* Exercise instructions *
Find each line in the records below that contains the word "coordinates", and copy those lines. Case counts.

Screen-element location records
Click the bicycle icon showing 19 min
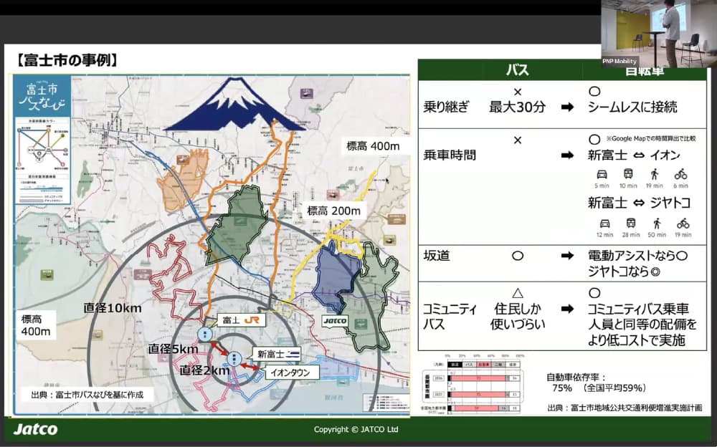 [683, 224]
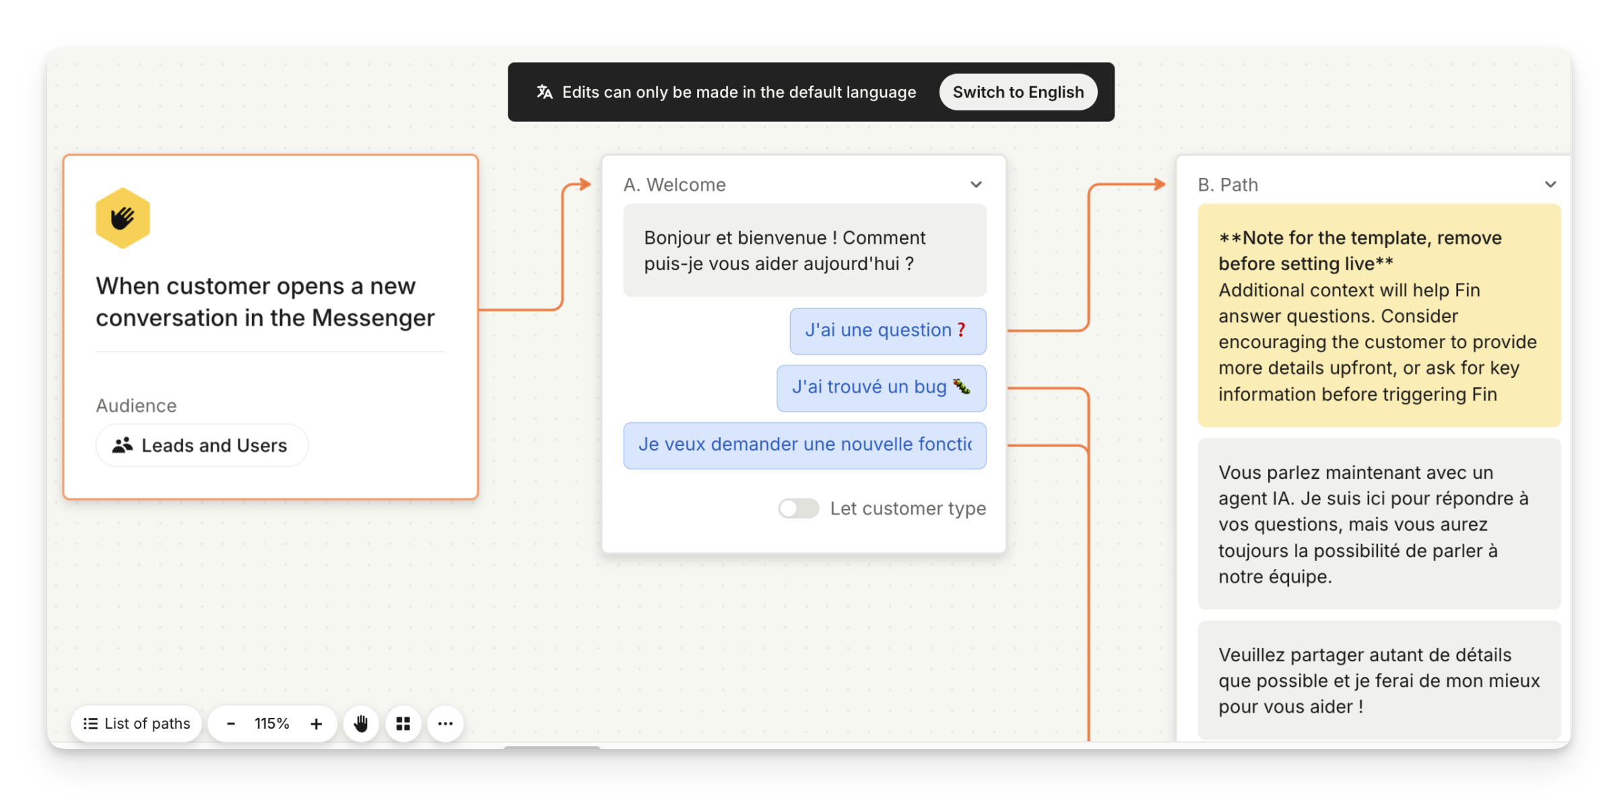The height and width of the screenshot is (796, 1619).
Task: Collapse the B. Path chevron
Action: pyautogui.click(x=1550, y=185)
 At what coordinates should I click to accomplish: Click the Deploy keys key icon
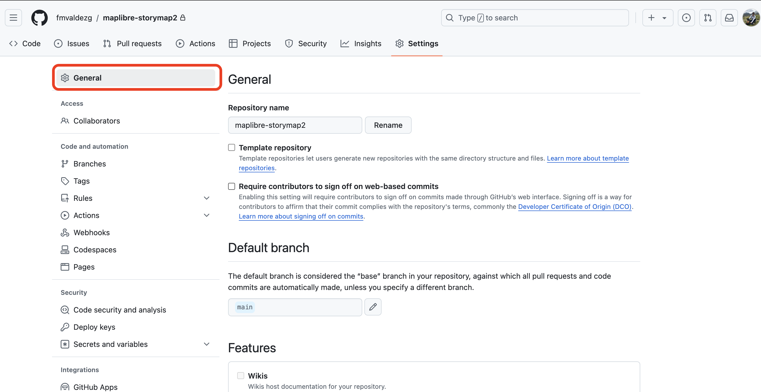pyautogui.click(x=65, y=327)
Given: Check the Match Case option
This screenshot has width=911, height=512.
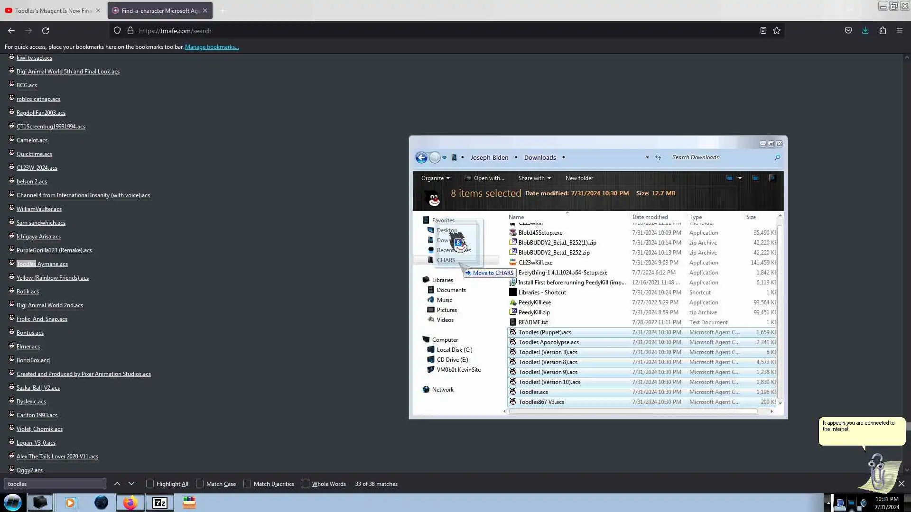Looking at the screenshot, I should [x=200, y=484].
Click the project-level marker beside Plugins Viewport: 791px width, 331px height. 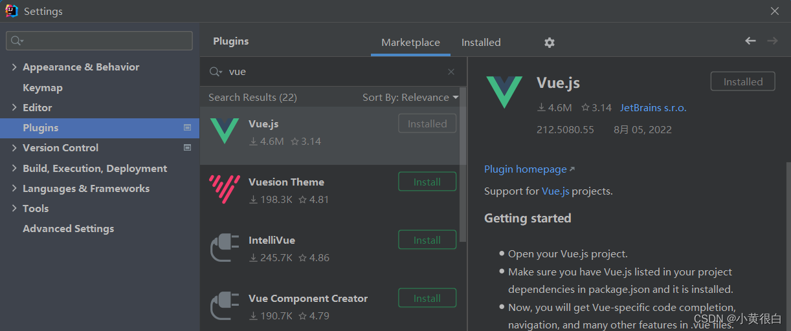tap(188, 128)
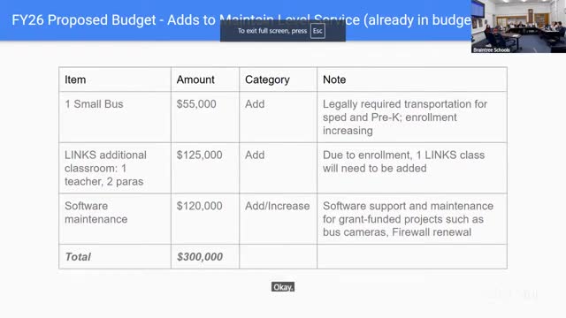Select the 'Amount' column header
Image resolution: width=566 pixels, height=318 pixels.
(x=205, y=80)
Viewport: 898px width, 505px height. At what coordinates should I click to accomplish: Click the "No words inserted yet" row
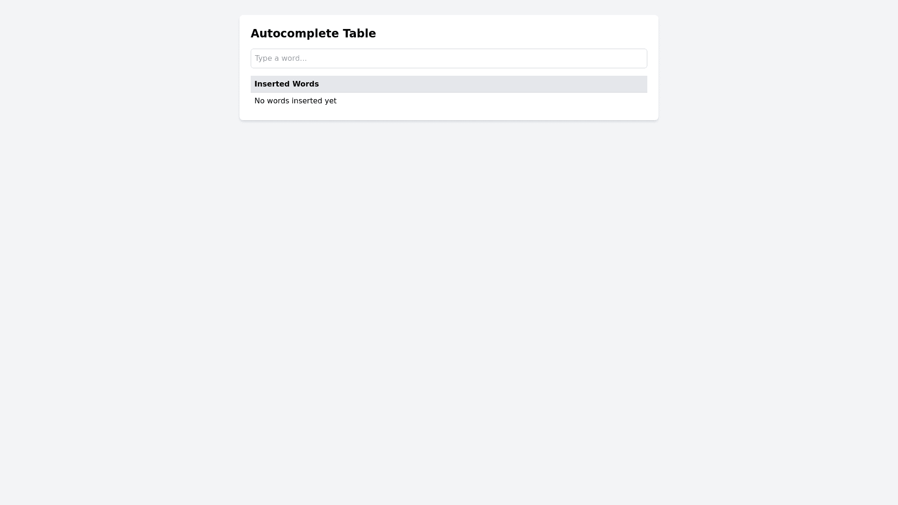click(295, 101)
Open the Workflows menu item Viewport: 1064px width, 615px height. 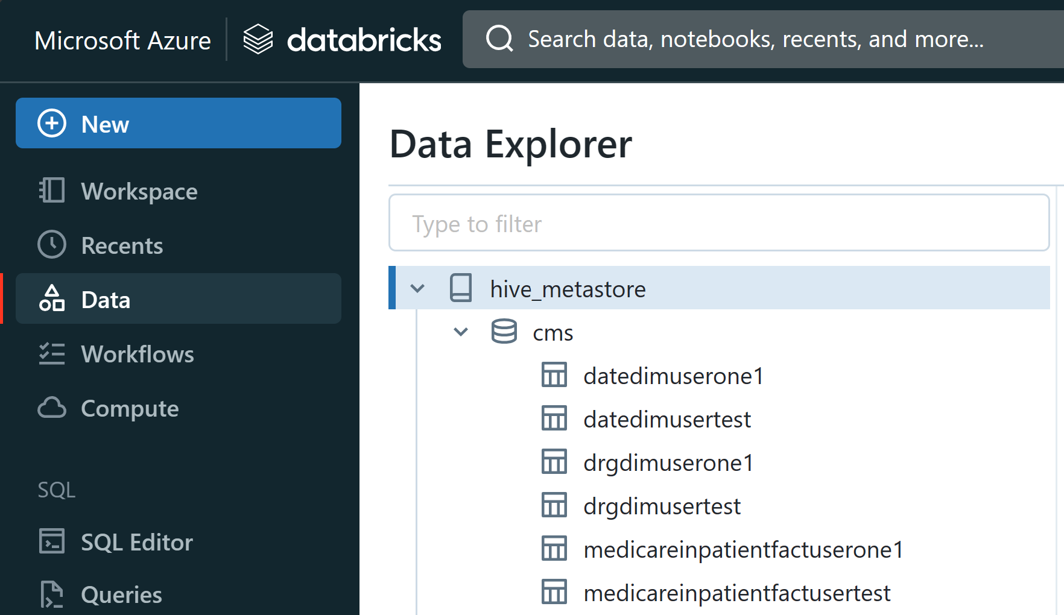click(138, 354)
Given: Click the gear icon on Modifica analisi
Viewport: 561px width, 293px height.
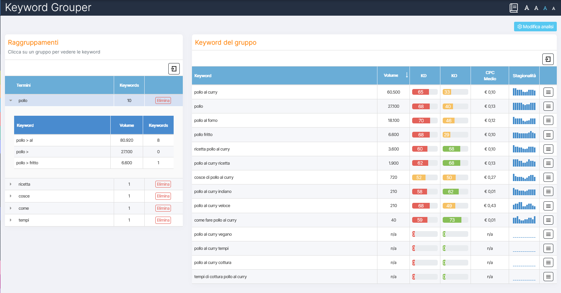Looking at the screenshot, I should click(x=519, y=26).
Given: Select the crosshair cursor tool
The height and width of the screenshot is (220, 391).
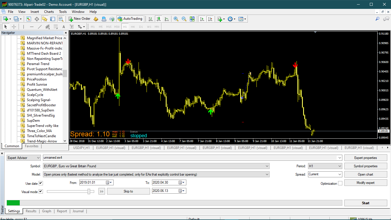Looking at the screenshot, I should tap(14, 27).
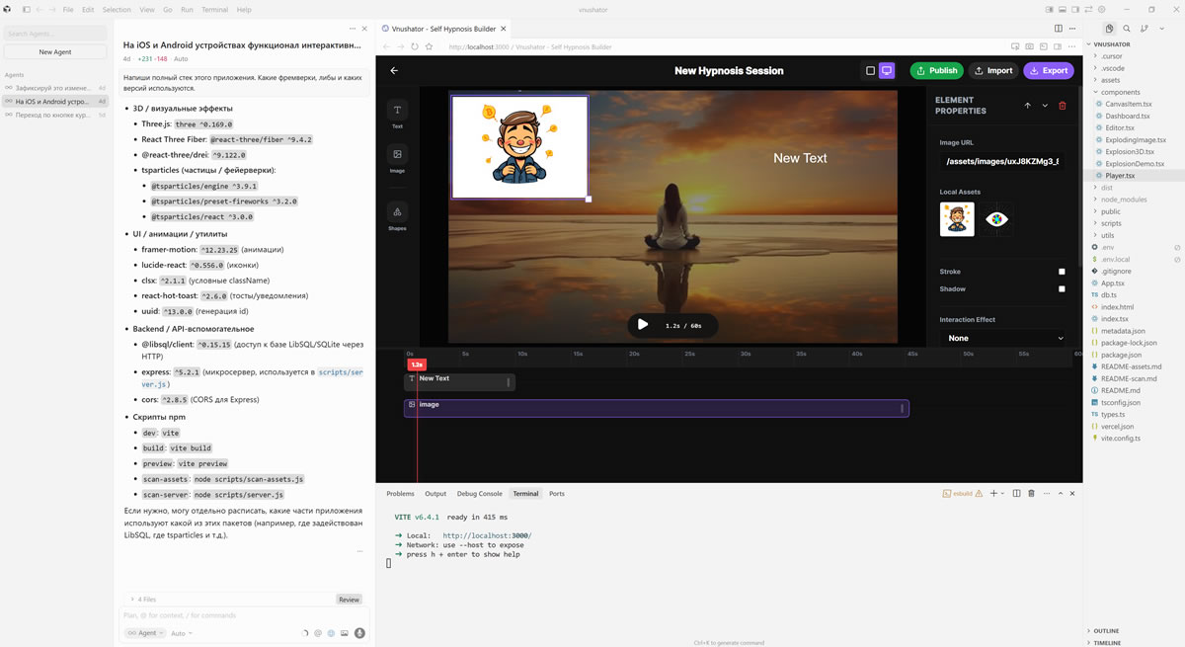Select the Image tool in the left toolbar
1185x647 pixels.
[x=397, y=158]
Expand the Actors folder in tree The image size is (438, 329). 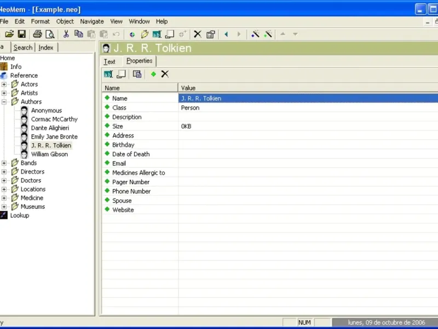tap(4, 84)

* Task answer *
 At what coordinates should I click to accomplish: Click the Deploy keys key icon
Viewport: 898px width, 505px height. At what coordinates should I click to accomplish: Click the "No words inserted yet" row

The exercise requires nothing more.